SeSys helps Southern Water to improve water sampling procedures with innovative MOBOTIX CCTV system

Posted: Friday 10th September 2010

Major UK water utility goes beyond mandated requirements as part of a multi-million pound programme to safeguard and ensure quality drinking water

MOBOTIX AG, a leading manufacturer of complete high-resolution IP video systems have released details that MOBOTIX advanced partner SeSys Ltd, a specialist in network vision solutions, has been selected by Southern Water to deploy a innovative CCTV solution to provide additional visual verification for its drinking water sampling procedures at up to 100 sites across the south of the UK.

Southern Water supplies fresh, quality drinking water to households across Sussex, Kent, Hampshire and the Isle of Wight. The company inspects the quality of its drinking water every week at locations across its regions via a manual sampling process that includes a critical sequence of actions to ensure that the sample reaches the highest standards. To ensure that the samples are properly carried out and verifiable, Southern Water began a project to install a high resolution Digital CCTV system which alerts its main control centre when a water supply site is visited, records the entire sampling process and archives the footage for a minimum time period, in line with Data Protection requirements.

Following a framework based tender, Southern Water selected a solution from SeSys which included a MOBOTIX camera.

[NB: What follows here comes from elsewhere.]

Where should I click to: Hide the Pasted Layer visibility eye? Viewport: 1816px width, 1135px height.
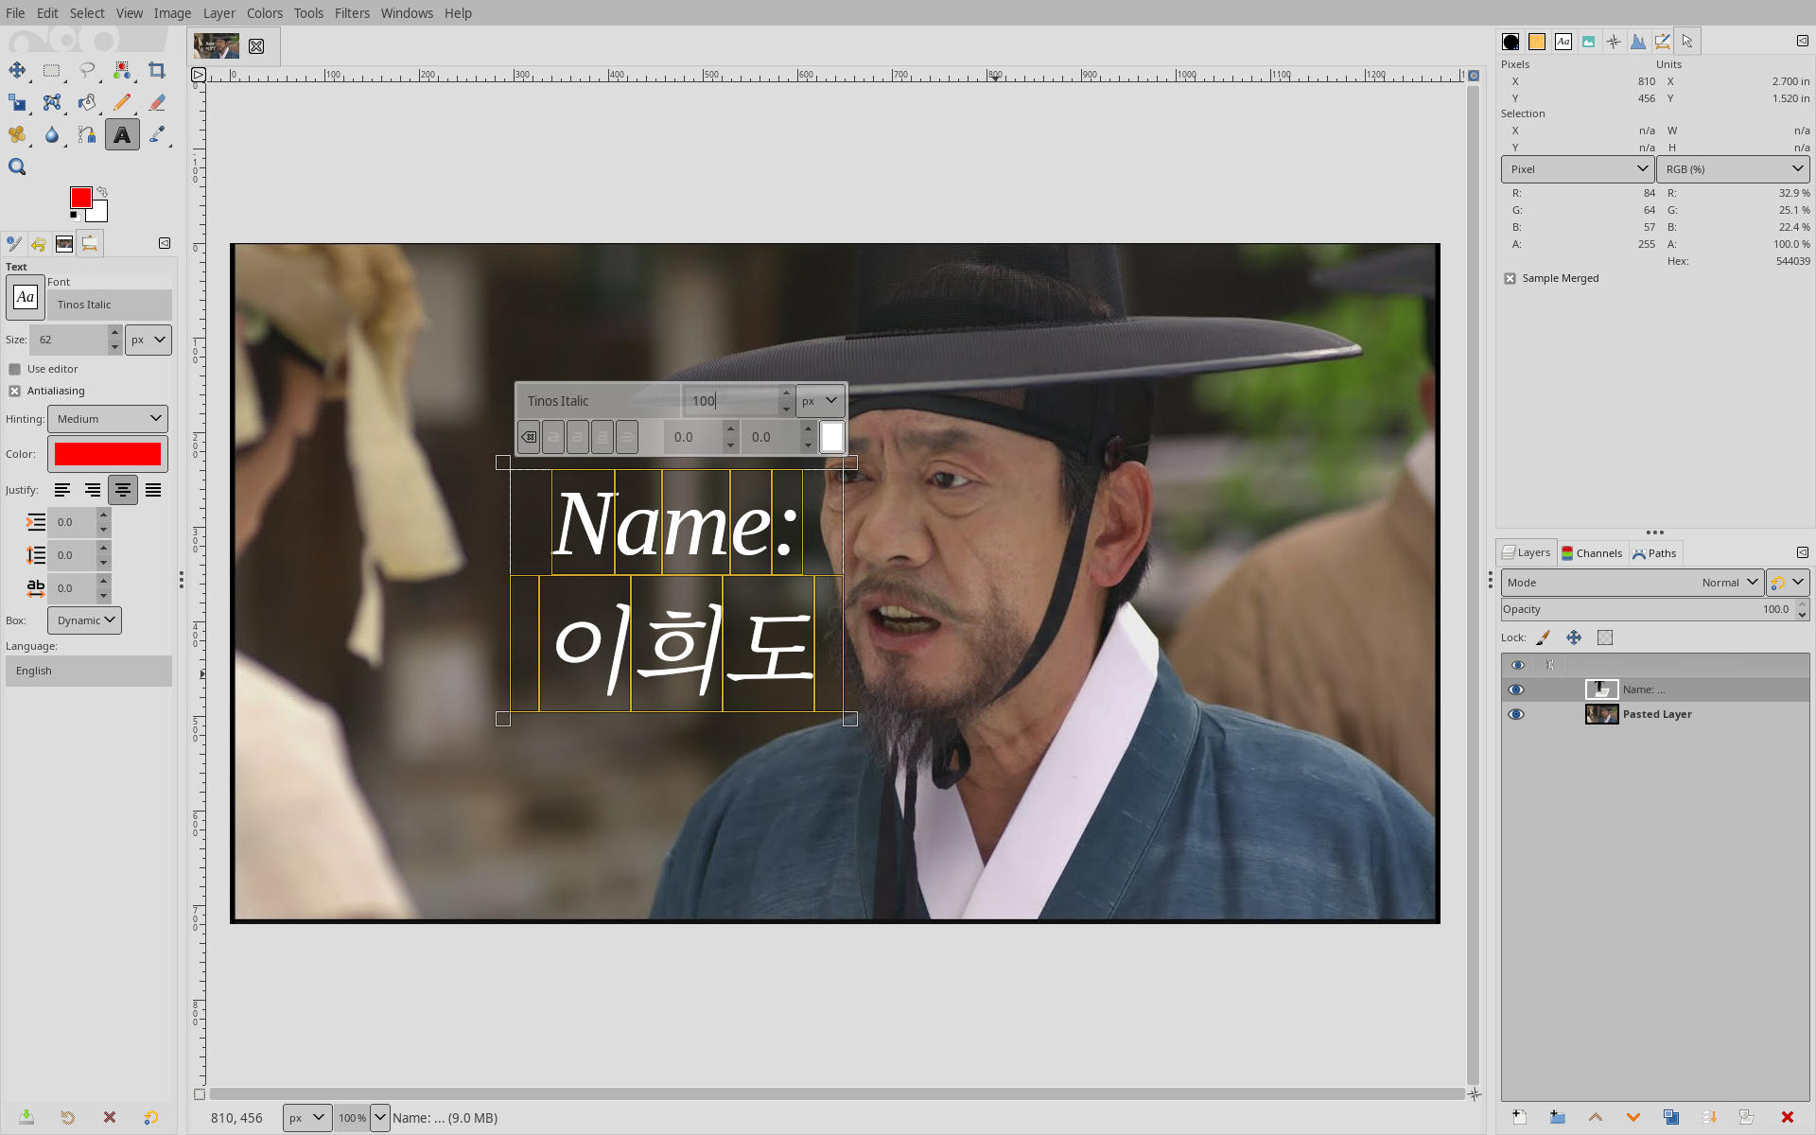1516,714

SeSys are a specialist in digital IP and networked video who has worked with major utility providers including Yorkshire Water, Northern Ireland Water and Scottish Water for several years. The firm is well known within the industry for innovative, bespoke projects– especially within challenging outdoor, subterranean and haz-chem environments.

“The solution from SeSys was run at a pilot site for a number of weeks and proved extreme reliability with good image quality while the built-in record-to-flash capability allows us to deploy only a minimal amount of equipment on each site” explains Paul Leverett, Telemetry Projects Team Manager for Southern Water, “The cameras only start recording when somebody enters a water sampling kiosk and this activity also sends an alert to our control centre near Worthing, which allows a technician to simultaneously monitor the process in real time.”

The new Southern Water visual assurance system goes beyond the Drinking Water Quality Inspectorate (DWI) guidelines and is part of an ongoing commitment by Southern Water to ensure safe and clean water supply to over 1 million households across southern England. Each day, the company supplies 555 million litres of drinking water from 90 water treatment works along more than 13,600 kilometres of water mains to customers’ taps.

“The system has been installed in around half of all our water supply sites and will be fully operational by June” explains Leverett.

Each site uses MOBOTIX’S Q24 camera to provide a 360° all-round view able to capture an entire sample collection area and locally store the video footage. Each camera is also connected by either ADSL or MPLS to allow the Southern Water Control Centre to view each sample collection process and to archive video footage if required.

“The project with Southern Water is a great example of CCTV as a health and safety asset and cost saver,” explains Dan Eames, Technical and Projects Manager, “Water sampling is vitally important to Southern Water and must be 100% reliable. With visual verification, Southern Water can confirm when and how the sample collection was conducted, providing a valuable audit record and the opportunity to reinforce good practice and training.”

SeSys are in discussion with several other water utility companies across the UK to deliver similar solutions, “The return on investment for the system is relatively short if you take into account the cost of re-tests and the operational impact of ‘false negatives’, which trigger a significant amount of work due to the stringent DWI requirements” comments Eames, “This is one of those instances that CCTV can really help stop a small issue turning into a major problem.”